→ PROVIDED MATERIAL:
▬▬▬
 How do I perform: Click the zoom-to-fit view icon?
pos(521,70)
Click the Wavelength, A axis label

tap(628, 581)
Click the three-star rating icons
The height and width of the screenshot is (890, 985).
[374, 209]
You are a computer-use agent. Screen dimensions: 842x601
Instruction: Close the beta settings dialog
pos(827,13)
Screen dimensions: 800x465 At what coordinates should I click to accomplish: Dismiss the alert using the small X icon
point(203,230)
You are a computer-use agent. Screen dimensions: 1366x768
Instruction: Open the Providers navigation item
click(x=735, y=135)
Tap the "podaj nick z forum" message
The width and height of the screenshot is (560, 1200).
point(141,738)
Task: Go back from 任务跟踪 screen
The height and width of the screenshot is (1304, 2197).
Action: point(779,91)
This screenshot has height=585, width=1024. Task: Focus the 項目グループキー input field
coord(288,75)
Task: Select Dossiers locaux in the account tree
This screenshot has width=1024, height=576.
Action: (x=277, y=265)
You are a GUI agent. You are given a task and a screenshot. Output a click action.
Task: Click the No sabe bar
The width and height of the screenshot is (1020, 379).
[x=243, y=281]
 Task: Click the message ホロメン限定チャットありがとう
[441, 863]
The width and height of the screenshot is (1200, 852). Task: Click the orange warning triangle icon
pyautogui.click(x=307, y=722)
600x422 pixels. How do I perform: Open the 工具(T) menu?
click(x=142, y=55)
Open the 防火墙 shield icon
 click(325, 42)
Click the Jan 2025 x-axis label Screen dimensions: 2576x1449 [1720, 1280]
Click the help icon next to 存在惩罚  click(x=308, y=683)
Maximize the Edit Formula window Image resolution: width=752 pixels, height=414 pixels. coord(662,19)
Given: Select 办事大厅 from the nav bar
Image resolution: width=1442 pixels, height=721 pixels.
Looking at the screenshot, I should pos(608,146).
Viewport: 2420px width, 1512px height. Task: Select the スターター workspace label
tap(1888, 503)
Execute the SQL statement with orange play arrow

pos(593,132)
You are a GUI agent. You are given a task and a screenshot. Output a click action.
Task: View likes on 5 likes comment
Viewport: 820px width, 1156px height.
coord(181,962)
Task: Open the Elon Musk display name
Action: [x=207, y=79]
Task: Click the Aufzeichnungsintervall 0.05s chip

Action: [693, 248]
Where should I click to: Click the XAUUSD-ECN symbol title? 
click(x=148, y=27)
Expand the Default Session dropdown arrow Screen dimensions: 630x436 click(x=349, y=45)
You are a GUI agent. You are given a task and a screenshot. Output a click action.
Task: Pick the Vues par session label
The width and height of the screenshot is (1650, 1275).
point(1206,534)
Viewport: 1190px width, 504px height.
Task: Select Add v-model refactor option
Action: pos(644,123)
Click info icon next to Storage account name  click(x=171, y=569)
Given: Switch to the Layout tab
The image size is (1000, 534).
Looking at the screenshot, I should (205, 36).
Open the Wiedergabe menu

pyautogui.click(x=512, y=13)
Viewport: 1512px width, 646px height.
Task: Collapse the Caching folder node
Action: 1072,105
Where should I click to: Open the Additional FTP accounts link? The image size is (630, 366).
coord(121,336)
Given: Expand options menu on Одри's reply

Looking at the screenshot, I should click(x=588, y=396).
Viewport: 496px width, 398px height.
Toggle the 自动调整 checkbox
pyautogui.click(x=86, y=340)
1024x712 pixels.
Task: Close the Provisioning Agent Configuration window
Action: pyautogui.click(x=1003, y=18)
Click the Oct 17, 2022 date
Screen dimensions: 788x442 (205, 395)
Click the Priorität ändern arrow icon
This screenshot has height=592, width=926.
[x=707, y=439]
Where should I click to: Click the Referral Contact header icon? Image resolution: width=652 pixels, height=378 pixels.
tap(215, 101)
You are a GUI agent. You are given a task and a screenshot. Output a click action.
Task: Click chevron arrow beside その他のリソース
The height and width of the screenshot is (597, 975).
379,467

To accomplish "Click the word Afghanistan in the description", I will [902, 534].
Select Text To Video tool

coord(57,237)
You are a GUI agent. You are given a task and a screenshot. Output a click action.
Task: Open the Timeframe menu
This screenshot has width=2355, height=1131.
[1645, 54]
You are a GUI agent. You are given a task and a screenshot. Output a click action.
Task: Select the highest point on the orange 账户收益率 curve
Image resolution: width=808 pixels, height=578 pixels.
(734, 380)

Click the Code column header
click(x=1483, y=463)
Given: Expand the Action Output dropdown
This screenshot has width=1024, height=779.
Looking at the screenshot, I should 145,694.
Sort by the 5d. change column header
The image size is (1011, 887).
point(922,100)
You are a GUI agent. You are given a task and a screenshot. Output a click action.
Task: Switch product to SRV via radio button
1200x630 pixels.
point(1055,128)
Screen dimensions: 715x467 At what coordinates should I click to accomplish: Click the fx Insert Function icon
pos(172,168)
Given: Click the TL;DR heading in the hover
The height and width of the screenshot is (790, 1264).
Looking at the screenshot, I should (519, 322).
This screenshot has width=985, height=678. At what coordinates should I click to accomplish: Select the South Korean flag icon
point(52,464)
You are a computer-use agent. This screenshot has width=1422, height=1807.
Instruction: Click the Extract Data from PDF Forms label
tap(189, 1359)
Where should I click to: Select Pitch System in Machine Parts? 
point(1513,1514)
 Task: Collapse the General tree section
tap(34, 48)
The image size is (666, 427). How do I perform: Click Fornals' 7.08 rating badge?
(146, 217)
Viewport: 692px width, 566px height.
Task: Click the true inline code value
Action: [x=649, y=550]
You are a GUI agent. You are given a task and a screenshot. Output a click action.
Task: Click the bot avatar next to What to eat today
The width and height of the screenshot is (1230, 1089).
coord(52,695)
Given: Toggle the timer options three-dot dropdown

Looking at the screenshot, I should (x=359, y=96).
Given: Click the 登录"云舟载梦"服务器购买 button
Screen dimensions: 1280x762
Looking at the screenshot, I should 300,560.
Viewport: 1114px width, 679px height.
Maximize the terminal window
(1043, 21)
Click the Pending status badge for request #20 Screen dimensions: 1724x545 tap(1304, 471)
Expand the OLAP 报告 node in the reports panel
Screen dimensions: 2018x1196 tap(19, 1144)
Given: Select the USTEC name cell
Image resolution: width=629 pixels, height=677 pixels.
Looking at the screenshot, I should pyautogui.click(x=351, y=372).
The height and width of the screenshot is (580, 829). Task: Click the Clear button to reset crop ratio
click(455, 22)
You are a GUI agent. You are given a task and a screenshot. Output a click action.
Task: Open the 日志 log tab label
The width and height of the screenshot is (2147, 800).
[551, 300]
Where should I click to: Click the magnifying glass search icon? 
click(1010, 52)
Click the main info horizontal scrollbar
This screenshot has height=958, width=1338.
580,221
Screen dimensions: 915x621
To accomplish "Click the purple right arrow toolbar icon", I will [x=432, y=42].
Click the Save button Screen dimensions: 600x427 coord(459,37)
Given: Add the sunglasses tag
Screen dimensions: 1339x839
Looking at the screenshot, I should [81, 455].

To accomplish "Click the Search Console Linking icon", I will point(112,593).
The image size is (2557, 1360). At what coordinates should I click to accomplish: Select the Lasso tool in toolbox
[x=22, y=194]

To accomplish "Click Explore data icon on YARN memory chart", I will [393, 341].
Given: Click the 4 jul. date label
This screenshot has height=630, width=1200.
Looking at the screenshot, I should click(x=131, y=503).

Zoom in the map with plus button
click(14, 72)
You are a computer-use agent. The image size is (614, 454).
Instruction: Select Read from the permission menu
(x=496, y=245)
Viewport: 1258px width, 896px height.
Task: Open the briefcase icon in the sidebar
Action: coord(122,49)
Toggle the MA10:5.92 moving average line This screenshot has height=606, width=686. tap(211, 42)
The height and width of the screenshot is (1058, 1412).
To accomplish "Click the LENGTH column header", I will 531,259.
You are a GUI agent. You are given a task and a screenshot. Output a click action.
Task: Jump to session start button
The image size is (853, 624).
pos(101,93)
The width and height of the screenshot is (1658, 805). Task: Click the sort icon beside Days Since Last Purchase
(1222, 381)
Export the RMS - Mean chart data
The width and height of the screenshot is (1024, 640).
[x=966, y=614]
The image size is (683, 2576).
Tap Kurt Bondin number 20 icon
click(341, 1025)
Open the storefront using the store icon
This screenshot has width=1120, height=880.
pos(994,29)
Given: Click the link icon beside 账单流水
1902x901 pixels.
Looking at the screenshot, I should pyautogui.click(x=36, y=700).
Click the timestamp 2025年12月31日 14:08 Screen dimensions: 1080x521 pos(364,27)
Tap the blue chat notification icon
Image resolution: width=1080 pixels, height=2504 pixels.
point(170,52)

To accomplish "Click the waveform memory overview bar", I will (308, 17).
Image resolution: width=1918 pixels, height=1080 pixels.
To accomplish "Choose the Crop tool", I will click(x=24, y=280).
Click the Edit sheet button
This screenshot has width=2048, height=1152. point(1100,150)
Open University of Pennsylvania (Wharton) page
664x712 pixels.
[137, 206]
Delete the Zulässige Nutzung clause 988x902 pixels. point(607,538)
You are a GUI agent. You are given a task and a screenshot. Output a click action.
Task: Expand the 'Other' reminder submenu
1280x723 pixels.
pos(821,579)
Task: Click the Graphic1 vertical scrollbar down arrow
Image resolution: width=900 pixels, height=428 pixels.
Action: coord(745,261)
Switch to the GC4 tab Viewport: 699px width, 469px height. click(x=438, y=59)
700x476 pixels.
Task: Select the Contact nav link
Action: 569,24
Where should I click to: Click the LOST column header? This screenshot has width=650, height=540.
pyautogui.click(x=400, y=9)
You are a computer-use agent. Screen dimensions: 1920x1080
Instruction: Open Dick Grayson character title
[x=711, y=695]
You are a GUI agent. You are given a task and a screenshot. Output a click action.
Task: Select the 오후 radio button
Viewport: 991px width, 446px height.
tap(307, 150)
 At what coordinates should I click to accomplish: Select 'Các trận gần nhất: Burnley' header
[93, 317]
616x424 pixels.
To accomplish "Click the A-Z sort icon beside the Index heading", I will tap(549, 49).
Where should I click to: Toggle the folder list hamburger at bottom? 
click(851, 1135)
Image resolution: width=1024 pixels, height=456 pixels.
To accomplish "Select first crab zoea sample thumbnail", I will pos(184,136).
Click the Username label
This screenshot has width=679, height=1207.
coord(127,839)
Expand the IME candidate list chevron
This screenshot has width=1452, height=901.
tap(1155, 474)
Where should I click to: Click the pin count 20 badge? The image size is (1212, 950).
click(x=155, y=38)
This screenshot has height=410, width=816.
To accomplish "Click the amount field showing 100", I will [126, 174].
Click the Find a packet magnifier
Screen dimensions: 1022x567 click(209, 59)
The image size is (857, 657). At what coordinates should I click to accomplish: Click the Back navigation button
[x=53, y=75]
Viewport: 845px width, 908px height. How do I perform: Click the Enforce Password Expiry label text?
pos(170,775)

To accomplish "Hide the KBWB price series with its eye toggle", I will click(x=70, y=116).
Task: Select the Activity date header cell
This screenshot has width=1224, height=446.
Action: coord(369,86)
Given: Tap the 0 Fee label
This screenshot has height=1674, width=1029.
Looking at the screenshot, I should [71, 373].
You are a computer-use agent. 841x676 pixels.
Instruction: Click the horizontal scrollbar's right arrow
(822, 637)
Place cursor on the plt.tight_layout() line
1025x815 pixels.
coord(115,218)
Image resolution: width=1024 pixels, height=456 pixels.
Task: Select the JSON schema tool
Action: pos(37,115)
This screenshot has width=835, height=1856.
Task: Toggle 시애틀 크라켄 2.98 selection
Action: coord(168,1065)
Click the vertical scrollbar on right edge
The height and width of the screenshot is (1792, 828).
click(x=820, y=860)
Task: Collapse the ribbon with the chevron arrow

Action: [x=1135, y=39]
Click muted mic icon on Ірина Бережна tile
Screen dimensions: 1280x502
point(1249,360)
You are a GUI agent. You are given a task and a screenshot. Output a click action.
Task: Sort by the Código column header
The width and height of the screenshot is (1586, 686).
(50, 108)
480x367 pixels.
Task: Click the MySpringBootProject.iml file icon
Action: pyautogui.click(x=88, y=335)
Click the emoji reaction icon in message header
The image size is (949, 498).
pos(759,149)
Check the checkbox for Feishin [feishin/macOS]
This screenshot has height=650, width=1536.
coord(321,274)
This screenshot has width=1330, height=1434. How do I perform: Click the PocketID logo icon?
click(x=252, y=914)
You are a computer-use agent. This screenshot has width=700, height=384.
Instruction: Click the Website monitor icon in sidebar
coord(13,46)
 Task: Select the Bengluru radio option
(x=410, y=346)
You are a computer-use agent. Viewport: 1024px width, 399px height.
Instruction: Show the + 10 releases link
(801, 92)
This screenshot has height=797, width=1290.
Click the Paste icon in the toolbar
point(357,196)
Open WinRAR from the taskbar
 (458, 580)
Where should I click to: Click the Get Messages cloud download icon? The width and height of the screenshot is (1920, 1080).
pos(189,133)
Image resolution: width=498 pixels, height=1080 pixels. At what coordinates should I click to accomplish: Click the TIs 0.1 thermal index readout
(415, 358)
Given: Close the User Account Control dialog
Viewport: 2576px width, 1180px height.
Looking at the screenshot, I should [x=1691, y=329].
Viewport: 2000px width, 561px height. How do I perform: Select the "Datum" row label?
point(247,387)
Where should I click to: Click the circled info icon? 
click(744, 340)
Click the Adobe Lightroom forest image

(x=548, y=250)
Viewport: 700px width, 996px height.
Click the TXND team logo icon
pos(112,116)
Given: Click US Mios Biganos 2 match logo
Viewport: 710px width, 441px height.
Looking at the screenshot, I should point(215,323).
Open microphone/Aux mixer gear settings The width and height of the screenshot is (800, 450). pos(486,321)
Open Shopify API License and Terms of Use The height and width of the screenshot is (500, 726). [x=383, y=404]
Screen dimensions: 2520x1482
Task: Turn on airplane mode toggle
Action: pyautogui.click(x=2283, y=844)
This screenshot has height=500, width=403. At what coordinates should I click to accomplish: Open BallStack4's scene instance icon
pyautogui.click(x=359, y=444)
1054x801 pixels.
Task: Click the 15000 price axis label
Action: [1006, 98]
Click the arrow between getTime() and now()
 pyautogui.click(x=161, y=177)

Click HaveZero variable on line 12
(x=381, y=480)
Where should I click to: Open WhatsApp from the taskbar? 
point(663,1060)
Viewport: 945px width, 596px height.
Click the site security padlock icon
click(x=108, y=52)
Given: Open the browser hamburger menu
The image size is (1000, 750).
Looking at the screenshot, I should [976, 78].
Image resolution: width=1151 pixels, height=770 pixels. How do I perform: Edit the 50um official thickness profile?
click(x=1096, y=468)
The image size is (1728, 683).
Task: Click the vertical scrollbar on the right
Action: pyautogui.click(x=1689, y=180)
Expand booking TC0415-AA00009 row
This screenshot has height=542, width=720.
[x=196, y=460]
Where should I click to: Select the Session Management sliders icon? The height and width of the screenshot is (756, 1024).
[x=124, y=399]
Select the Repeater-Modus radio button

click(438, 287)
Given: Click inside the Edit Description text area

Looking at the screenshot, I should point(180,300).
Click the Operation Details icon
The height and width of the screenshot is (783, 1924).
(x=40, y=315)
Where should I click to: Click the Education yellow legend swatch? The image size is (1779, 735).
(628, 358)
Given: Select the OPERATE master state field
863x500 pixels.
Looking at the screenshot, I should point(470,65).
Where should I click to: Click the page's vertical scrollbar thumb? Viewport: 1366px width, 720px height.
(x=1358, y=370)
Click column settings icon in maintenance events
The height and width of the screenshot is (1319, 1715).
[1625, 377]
▬▬▬
Set down, word for word, the stretch of the records from the line containing "Given: Open the browser hamburger menu" through the line containing "[x=196, y=460]".

Given: Open the browser hamburger menu
The image size is (1000, 750).
Looking at the screenshot, I should [976, 78].
Image resolution: width=1151 pixels, height=770 pixels. How do I perform: Edit the 50um official thickness profile?
click(x=1096, y=468)
The image size is (1728, 683).
Task: Click the vertical scrollbar on the right
Action: pyautogui.click(x=1689, y=180)
Expand booking TC0415-AA00009 row
This screenshot has height=542, width=720.
[x=196, y=460]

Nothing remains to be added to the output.